Excerpted records
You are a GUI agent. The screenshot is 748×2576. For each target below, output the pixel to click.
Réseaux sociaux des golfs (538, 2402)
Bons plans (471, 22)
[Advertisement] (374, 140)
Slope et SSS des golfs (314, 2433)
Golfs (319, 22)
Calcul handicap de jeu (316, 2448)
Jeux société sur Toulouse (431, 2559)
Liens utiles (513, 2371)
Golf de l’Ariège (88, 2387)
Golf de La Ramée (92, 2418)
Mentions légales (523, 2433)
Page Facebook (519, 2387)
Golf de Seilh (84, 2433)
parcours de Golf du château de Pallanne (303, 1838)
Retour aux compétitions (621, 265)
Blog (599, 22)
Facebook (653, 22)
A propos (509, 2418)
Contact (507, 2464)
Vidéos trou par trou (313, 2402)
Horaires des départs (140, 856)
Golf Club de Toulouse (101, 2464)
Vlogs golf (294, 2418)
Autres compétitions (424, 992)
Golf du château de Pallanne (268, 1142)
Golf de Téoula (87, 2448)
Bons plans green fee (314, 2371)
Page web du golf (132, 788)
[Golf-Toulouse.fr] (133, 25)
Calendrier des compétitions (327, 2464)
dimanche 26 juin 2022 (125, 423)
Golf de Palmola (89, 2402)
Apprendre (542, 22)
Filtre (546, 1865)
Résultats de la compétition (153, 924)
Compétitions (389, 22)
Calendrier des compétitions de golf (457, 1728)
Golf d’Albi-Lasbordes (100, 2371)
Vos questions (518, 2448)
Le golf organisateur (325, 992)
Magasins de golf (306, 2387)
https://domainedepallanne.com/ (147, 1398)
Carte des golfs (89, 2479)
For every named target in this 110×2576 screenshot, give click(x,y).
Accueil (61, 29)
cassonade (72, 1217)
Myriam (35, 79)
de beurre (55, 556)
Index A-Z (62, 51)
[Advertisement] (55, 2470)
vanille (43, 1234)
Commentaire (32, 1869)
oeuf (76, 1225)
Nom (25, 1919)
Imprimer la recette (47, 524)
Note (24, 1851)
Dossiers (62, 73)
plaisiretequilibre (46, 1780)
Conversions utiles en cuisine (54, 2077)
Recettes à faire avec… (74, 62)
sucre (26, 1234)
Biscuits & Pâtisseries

Task requirements
Report the lines above that contain "utiles".

The completed task
Liens utiles (513, 2371)
Conversions utiles en cuisine (54, 2077)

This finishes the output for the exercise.